G-13: Use the high-probability instructional sequence ©

Important note: Fictionalized clients are used to demonstrate the skill items in the second half of the task list, sections F-I. They make the most sense when read in order. Please remember that there is not substitute for real-life supervision and consultation. Get your case-specific advice from professionals – not from the internet! These examples are just that – examples of how behavior analytic skills might be applied.


Case example: Jada is an elementary school student. She experiences Level 3 Autism Spectrum Disorder (ASD). Level 3 is the severity level of Autism which is characterized by “requiring very substantial support.” Jada has also been diagnosed with a severe Intellectual Disability (ID). Jada has just transferred to a private school for individuals with global needs. She loves all kinds of play and messy activities, such as finger paint and water play. She also enjoys swinging on the playground, eating popcorn, and watching Disney movies. She loves to be read to, and laughs when staff make dramatic gestures while reading picture books. Jada does not use any vocal speech. She makes noises sometimes, such as humming. Jada engages in motor stimming, including upper body tensing and flapping her arms. Jada engages in severe challenging behavior, including self injury (hand to head and head to surface) and aggression (including hitting and biting). Jada has a mom, dad, and older brother living together in one home. Jada’s family has advocated for her to attend a private program, and they are excited for her to get high quality services. Jada’s new behavior analyst is Dr. Brown-Davis, who is a BCBA-D employed by the private program.
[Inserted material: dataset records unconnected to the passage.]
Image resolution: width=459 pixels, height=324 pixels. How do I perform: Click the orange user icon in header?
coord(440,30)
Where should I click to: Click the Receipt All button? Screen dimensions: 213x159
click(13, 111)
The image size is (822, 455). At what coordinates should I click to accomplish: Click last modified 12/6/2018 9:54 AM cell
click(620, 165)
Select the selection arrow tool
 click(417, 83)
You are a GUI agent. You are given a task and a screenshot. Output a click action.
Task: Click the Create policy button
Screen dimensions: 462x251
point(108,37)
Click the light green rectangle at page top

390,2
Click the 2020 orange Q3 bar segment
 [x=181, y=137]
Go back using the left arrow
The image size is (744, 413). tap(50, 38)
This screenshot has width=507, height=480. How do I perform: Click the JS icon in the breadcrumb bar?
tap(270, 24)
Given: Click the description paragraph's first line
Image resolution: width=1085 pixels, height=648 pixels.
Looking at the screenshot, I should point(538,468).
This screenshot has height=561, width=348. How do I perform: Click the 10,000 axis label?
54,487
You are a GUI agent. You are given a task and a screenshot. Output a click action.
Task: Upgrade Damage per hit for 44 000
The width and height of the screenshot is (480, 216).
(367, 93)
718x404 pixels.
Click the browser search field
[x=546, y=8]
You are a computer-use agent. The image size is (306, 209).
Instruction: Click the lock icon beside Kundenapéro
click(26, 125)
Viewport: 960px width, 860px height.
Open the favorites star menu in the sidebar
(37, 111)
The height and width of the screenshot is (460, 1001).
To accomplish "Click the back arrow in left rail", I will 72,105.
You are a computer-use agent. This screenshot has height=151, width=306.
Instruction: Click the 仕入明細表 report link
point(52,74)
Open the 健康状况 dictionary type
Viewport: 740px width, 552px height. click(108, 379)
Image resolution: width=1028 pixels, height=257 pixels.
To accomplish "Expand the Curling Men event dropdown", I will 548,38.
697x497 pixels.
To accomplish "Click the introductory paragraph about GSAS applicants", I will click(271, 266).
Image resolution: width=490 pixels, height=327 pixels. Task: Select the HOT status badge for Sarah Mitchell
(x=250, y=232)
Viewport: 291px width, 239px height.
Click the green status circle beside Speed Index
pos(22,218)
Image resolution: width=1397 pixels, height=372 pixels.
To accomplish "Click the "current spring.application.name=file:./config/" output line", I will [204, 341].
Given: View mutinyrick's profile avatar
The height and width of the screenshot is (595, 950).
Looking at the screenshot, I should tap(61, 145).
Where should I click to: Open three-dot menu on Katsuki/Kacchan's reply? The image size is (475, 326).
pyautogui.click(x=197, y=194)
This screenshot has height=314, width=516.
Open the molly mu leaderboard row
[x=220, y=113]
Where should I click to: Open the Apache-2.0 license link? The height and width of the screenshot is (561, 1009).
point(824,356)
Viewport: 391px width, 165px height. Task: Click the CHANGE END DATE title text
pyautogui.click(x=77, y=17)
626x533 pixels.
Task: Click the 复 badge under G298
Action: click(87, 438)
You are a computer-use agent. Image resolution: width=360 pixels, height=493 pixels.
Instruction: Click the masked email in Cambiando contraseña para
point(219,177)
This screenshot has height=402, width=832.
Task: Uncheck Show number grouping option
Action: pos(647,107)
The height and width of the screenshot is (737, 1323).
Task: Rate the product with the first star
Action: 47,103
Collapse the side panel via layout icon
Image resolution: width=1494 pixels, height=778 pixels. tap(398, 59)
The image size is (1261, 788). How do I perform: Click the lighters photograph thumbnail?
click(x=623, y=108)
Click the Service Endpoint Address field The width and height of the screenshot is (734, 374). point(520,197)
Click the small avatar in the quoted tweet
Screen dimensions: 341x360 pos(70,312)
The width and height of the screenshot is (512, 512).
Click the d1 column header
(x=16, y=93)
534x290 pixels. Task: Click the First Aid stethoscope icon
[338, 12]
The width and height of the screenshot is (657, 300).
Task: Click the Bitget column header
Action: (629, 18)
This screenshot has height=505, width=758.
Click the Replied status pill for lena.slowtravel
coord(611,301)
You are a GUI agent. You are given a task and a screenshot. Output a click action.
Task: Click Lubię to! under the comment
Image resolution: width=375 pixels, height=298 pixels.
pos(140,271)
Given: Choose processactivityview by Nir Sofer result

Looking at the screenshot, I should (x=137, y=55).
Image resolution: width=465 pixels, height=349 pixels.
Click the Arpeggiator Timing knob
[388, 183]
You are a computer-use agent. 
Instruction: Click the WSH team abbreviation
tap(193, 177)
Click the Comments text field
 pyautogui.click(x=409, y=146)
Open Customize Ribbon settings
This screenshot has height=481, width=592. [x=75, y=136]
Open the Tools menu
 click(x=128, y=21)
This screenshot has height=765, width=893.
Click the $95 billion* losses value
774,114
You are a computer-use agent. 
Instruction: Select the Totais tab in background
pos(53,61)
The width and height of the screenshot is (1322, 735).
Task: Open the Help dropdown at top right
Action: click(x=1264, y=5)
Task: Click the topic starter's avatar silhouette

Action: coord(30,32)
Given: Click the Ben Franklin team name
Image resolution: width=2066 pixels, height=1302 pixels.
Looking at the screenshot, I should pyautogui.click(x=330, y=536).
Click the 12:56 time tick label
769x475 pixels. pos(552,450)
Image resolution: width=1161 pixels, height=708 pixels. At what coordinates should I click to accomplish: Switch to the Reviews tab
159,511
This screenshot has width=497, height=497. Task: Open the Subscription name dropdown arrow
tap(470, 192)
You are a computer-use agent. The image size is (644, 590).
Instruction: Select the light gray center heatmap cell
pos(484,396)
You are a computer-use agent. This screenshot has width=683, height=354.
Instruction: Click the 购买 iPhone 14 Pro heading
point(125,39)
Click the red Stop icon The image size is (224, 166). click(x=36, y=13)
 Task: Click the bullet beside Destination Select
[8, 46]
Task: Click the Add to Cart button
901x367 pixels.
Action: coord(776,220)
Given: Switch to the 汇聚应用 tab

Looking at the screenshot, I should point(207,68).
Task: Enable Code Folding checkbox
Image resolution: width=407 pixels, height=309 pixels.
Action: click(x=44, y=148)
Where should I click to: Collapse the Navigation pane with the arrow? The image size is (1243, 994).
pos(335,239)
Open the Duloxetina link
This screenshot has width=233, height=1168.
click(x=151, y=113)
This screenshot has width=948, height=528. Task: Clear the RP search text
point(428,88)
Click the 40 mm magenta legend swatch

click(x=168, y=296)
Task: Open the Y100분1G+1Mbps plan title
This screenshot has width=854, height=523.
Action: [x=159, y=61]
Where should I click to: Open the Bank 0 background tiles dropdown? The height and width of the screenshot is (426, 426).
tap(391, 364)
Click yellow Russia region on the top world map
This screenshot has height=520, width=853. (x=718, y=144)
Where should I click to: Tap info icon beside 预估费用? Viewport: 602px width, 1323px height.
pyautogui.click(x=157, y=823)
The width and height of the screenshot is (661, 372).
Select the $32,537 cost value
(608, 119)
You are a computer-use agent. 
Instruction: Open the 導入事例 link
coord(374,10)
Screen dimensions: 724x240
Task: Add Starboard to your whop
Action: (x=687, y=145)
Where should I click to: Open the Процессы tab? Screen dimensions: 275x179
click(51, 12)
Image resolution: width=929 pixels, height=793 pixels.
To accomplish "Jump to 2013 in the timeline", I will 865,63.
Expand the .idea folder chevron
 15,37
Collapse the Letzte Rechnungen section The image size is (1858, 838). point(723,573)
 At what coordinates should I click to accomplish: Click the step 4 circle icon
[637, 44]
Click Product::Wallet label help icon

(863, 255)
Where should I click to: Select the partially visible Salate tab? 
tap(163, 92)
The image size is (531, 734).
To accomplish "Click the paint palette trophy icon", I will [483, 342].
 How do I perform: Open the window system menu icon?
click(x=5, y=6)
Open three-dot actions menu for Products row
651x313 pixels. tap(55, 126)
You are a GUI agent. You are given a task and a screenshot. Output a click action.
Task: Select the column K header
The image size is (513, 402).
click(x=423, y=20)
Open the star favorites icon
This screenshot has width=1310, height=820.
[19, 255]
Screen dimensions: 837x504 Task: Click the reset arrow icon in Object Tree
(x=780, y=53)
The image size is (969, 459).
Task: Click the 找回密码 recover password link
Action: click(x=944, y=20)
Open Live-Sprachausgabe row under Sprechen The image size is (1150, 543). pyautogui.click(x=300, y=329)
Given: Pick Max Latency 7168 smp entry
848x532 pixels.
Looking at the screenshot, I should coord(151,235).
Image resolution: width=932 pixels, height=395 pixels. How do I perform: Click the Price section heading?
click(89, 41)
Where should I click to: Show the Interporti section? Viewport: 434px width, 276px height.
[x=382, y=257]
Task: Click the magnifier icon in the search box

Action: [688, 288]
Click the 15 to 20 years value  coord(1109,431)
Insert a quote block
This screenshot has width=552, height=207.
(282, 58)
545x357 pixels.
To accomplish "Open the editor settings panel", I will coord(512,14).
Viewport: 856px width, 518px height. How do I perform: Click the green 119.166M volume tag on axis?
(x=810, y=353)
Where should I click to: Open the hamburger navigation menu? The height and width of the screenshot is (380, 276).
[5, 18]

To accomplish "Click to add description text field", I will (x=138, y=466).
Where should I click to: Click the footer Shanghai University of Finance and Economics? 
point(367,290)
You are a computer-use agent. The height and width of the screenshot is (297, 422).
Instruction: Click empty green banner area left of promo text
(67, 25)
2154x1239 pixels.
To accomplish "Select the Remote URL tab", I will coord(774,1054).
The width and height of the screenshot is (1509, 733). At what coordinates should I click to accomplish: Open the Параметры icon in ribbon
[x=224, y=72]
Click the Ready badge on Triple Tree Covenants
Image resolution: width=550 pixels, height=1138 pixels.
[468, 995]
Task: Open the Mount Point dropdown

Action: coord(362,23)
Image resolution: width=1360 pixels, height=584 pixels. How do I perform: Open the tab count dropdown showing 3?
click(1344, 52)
Example of Item G-13: Jada’s plan includes high probability instructional sequences related to initiating task demands. For example, Jada is likely to cooperate with requests to wiggle her fingers, hop up and down, or turn around in a circle. She is less likely to engage in behaviors historically related to task demands, such as sitting down at her desk, picking up her toys, or approaching areas where chores are done. Knowing this information, Jada’s team uses high-p sequences such as, “Jada, jump up! Jada, wiggle your fingers! Jada, turn around like this! Jada, open the dishwasher!”). 


Case example: Donovan is a high school student. He has been diagnosed with Attention Deficit Hyperactivity Disorder (ADHD) and Oppositional Defiant Disorder (ODD). He attends a public school and has been placed in a support program for students with social/emotional/behavioral needs. Donovan enjoys playing video games and drawing in his sketchbook. He would like to be a welder when he is an adult. Academic achievement and attendance have been challenges for Donovan historically, and he is currently not on track to graduate with his peers due to missed work and failing grades in several classes. Donovan’s team has identified challenges including frequent non-attendance to school, walking the halls during class times, non-attendance at expected guidance appointments, and non-completion of classwork. Donovan lives with his mother and older brother. Donovan’s mother is concerned about her son’s school challenges and expresses frustration about his “lack of commitment” to his education. She wants Donovan to understand how important it is to graduate from high school. Donovan’s behavior analyst is Ms. Bailey, who has just started contracting with Donovan’s school district through the agency she works for.

Example of Item G-13: Ms. Bailey utilizes high-probability request sequences when Donovan is struggling to sit down in his seat in class and get started on his work. She first gives a direction he is likely to do (“Please grab a seat Donovan”) and after he sits she provides behavior specific praise for sitting. She then provides a second directive he is likely to do (“Take out a pencil please”) and then provides behavior specific praise for taking out his pencil. Ms. Bailey provides one more directive that Donovan is likely to follow (“Please your name on your paper”) then provides behavior specific praise for writing his name. Ms. Bailey then provides a directive that Donovan is less likely to engage in (“Please try the first three problems”), once Donovan has finished the problems Ms. Bailey provides behavior specific praise and tells Donovan “You can take a 5 minute break since you did such a great job finishing those three problems, nice job dude”.